• _GIVEN RECORDS_:

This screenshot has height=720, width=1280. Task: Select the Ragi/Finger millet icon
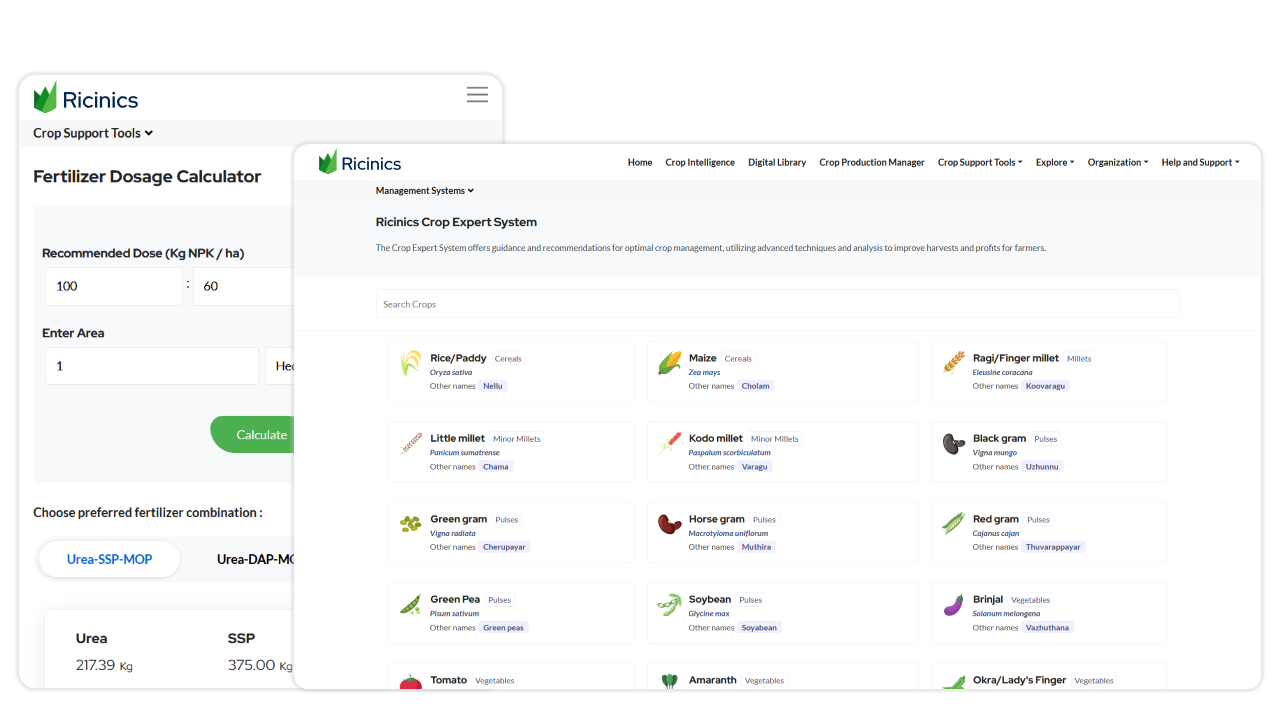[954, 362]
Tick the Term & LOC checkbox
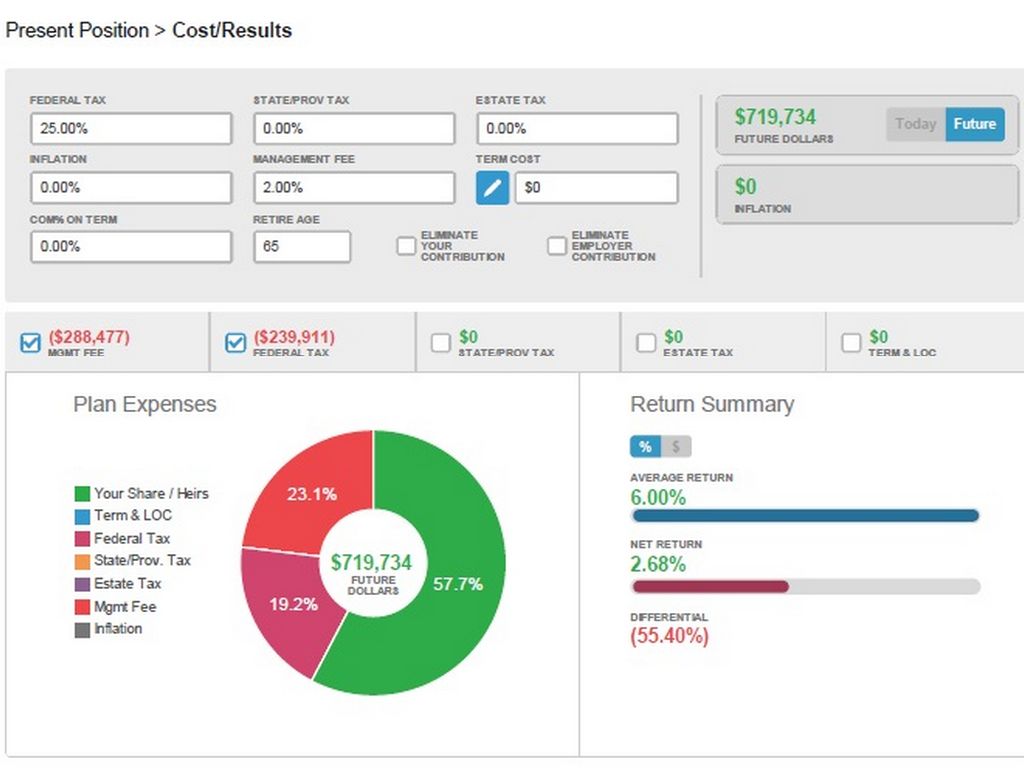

* * *

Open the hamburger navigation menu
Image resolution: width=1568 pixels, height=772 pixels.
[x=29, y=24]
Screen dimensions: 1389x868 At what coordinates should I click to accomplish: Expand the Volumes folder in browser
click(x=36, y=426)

• _WORK ITEM_:
The lines above starting at the one that holds "This screenshot has" and ending at the one that holds "Tick the Term & LOC checkbox" are to be written out exactly, ends included, and no pictures are to be copied.

• _OUTPUT OF THE TASK_:
This screenshot has height=720, width=1280. Task: Select the Ragi/Finger millet icon
[954, 362]
Tick the Term & LOC checkbox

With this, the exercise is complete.